# PROBLEM STATEMENT
Beginning with the line below that contains "Where should I click to: Click the 18" and ending with the line that contains "Image resolution: width=766", copy every line exactly. Copy nothing else.

# Collected data
■ ■ ■ ■ ■ ■ ■

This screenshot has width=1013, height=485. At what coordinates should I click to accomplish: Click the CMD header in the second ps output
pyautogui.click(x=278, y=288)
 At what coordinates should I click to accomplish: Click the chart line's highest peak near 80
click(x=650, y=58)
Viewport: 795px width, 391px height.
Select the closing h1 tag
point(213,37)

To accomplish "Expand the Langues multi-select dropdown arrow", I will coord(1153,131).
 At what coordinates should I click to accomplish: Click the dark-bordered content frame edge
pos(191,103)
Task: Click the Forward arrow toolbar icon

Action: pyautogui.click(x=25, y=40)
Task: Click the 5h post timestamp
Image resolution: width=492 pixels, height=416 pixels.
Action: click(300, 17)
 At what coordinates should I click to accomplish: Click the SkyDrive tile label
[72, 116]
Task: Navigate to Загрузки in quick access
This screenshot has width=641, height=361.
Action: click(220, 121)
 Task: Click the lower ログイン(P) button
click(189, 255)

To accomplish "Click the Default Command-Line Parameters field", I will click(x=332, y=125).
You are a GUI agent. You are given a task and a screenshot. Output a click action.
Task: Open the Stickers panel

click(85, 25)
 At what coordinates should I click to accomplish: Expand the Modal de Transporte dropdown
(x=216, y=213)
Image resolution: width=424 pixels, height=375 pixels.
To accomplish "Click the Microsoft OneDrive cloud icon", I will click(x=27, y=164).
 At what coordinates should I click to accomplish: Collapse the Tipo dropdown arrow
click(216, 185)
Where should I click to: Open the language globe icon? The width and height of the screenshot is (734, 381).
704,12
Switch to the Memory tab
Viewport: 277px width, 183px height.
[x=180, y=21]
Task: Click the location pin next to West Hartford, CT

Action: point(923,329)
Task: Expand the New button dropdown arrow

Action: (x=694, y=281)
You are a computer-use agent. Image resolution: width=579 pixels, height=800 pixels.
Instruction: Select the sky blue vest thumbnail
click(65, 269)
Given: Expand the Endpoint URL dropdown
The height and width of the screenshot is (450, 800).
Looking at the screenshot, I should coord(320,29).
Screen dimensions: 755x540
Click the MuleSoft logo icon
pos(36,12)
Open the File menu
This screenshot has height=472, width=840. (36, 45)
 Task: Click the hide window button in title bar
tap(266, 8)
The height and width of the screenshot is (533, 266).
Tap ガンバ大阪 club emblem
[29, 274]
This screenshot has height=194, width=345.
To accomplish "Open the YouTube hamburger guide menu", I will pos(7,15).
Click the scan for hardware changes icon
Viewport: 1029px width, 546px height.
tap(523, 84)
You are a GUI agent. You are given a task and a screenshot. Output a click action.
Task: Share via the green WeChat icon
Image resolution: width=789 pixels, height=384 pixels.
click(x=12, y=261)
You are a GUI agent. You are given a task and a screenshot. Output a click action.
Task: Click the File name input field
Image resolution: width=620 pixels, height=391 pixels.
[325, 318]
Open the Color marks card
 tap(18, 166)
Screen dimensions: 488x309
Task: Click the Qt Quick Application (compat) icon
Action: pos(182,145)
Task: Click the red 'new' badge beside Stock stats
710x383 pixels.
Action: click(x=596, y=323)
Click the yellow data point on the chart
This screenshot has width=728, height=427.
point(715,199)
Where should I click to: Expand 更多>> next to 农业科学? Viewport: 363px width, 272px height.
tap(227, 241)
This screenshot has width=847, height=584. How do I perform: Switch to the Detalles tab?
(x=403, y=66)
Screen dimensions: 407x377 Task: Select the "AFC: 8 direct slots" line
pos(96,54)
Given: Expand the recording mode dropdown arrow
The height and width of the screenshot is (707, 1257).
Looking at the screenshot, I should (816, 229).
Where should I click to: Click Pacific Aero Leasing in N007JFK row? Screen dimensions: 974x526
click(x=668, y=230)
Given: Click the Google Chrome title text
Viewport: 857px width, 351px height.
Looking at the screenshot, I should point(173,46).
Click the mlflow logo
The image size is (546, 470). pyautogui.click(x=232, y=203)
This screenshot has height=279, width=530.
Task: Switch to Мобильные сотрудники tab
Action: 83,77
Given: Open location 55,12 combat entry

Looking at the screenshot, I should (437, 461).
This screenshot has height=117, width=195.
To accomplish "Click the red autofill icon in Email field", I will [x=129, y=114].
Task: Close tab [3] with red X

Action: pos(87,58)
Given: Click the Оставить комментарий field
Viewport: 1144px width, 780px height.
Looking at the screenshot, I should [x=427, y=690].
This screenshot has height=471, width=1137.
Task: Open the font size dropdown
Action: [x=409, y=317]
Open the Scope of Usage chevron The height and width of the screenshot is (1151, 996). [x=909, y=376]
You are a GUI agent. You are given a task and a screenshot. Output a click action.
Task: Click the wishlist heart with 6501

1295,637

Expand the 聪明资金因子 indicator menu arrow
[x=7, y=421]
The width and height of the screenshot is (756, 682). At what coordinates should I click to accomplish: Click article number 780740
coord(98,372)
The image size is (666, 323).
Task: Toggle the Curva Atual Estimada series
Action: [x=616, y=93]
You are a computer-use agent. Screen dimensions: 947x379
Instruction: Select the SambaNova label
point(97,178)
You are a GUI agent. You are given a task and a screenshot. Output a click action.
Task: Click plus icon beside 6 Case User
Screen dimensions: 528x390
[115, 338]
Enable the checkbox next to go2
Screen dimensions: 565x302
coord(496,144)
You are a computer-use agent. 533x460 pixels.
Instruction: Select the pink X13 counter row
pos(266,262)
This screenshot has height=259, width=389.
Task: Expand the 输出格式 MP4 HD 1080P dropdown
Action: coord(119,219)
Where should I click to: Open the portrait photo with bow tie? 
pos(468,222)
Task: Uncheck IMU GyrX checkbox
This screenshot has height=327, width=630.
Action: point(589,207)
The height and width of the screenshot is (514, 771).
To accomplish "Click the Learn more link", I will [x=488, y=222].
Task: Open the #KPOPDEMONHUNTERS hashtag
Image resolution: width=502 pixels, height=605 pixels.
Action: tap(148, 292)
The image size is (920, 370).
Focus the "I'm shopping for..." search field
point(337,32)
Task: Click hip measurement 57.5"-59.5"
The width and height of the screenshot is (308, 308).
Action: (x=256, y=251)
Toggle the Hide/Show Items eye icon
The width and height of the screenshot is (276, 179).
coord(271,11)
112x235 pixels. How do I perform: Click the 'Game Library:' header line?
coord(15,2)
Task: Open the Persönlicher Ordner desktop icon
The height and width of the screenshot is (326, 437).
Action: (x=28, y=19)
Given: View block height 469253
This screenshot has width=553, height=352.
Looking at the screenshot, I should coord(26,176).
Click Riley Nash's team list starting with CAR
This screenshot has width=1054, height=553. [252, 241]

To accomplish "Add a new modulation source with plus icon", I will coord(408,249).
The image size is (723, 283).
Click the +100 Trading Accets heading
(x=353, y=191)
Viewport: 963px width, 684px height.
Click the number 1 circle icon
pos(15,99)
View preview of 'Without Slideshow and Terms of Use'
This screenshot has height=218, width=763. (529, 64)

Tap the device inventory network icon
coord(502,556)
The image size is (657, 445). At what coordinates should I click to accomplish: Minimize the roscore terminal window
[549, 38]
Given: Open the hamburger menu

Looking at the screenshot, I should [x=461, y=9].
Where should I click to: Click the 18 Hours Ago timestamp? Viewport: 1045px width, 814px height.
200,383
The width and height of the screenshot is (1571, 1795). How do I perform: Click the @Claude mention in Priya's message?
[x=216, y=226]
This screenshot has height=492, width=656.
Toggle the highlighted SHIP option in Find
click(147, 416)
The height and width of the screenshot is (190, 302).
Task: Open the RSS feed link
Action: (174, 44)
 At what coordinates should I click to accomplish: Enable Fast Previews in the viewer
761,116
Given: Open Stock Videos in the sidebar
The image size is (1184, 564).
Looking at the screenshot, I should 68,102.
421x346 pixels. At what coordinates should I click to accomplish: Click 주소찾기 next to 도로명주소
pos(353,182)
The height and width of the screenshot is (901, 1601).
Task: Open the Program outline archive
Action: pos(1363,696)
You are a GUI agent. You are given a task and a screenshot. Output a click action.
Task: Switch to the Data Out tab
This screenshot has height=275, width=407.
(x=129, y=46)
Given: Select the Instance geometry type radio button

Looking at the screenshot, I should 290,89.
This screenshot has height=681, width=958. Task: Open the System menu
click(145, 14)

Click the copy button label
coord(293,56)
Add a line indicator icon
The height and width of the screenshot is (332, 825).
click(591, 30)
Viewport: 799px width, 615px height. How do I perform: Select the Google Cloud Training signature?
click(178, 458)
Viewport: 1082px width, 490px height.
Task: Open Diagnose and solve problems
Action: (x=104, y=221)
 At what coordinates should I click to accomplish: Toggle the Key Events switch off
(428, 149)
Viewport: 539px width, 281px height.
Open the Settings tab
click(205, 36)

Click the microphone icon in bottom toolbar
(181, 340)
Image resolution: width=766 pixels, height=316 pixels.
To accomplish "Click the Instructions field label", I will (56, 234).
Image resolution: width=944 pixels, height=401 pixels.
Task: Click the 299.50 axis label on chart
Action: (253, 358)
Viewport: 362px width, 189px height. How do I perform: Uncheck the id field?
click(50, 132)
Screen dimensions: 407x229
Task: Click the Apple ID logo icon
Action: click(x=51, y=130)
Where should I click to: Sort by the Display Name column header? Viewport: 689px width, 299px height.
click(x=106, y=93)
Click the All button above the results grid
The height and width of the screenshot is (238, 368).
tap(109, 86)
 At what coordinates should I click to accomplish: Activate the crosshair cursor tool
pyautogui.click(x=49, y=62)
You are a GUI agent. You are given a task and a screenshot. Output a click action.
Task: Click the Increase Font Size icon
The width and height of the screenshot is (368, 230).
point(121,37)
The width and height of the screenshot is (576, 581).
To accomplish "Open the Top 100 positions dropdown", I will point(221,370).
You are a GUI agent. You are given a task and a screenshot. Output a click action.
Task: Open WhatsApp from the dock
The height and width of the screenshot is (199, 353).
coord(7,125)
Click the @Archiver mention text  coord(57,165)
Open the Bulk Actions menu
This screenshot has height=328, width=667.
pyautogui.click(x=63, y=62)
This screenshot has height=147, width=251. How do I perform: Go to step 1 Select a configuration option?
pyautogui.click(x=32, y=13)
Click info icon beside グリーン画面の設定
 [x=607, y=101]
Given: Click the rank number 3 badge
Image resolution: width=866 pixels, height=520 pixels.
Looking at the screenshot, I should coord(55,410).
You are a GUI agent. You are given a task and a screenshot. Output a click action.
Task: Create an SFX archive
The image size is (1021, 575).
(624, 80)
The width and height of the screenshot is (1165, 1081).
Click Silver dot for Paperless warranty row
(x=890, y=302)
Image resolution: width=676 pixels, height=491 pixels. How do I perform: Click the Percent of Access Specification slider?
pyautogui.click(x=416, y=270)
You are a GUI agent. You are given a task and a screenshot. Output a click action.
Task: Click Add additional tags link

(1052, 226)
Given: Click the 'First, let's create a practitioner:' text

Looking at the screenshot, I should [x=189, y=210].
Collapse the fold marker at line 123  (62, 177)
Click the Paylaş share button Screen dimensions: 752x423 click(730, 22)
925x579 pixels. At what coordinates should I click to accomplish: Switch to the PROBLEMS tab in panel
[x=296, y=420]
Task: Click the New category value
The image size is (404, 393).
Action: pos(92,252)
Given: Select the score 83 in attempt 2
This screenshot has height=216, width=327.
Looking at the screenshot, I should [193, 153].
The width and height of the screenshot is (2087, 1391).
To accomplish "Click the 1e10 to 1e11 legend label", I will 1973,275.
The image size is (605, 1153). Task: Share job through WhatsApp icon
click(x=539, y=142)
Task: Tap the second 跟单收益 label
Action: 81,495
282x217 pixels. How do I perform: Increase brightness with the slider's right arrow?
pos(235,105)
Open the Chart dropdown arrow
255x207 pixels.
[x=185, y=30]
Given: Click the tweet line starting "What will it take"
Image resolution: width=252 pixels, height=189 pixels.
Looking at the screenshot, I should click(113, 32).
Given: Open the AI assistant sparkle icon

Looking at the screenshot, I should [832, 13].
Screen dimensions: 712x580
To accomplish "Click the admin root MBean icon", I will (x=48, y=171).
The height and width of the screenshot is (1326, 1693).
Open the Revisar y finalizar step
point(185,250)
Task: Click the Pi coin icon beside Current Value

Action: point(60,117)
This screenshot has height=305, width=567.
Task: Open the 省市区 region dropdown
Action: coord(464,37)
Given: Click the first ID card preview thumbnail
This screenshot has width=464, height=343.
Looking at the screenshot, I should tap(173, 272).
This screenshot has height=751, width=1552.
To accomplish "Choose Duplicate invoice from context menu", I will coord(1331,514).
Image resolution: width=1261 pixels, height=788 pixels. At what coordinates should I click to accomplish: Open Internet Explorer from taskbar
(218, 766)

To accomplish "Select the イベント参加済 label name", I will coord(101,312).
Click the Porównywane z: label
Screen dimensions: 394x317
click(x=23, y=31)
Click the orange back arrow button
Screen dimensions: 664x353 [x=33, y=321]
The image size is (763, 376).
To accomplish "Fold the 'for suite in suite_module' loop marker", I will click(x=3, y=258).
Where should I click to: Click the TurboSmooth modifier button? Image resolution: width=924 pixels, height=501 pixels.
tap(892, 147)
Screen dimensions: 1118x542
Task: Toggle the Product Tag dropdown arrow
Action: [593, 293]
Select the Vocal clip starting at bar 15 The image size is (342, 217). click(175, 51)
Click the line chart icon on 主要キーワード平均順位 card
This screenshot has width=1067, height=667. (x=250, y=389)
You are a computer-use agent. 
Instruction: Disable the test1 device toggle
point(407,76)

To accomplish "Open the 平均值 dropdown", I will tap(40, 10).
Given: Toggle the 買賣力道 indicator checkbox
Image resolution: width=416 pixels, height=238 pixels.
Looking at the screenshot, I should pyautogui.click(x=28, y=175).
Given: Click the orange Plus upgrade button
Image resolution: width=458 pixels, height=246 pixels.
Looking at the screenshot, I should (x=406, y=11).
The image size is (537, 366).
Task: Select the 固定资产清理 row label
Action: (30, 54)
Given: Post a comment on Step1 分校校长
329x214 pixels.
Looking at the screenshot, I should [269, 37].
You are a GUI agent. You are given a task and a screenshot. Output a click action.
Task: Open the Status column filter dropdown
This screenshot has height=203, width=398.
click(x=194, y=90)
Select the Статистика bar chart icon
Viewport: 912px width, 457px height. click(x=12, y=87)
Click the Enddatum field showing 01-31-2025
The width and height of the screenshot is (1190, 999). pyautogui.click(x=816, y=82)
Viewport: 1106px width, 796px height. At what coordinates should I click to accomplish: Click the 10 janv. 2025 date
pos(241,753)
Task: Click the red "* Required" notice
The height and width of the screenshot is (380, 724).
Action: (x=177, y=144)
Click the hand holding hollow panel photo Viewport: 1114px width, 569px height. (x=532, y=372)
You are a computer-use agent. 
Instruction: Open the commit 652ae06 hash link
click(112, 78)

■ ■ ■ ■ ■ ■ ■

# TASK SOLUTION
Where should I click to: Click the 18 Hours Ago timestamp? Viewport: 1045px width, 814px height.
200,383
The width and height of the screenshot is (1571, 1795). How do I perform: Click the @Claude mention in Priya's message?
[x=216, y=226]
This screenshot has height=492, width=656.
Toggle the highlighted SHIP option in Find
click(147, 416)
The height and width of the screenshot is (190, 302).
Task: Open the RSS feed link
Action: (174, 44)
 At what coordinates should I click to accomplish: Enable Fast Previews in the viewer
761,116
Given: Open Stock Videos in the sidebar
The image size is (1184, 564).
Looking at the screenshot, I should 68,102.
421x346 pixels. At what coordinates should I click to accomplish: Click 주소찾기 next to 도로명주소
pos(353,182)
The height and width of the screenshot is (901, 1601).
Task: Open the Program outline archive
Action: pos(1363,696)
You are a GUI agent. You are given a task and a screenshot. Output a click action.
Task: Switch to the Data Out tab
This screenshot has height=275, width=407.
(x=129, y=46)
Given: Select the Instance geometry type radio button

Looking at the screenshot, I should 290,89.
This screenshot has height=681, width=958. Task: Open the System menu
click(145, 14)

Click the copy button label
coord(293,56)
Add a line indicator icon
The height and width of the screenshot is (332, 825).
click(591, 30)
Viewport: 799px width, 615px height. How do I perform: Select the Google Cloud Training signature?
click(178, 458)
Viewport: 1082px width, 490px height.
Task: Open Diagnose and solve problems
Action: (x=104, y=221)
 At what coordinates should I click to accomplish: Toggle the Key Events switch off
(428, 149)
Viewport: 539px width, 281px height.
Open the Settings tab
click(205, 36)

Click the microphone icon in bottom toolbar
(181, 340)
Image resolution: width=766 pixels, height=316 pixels.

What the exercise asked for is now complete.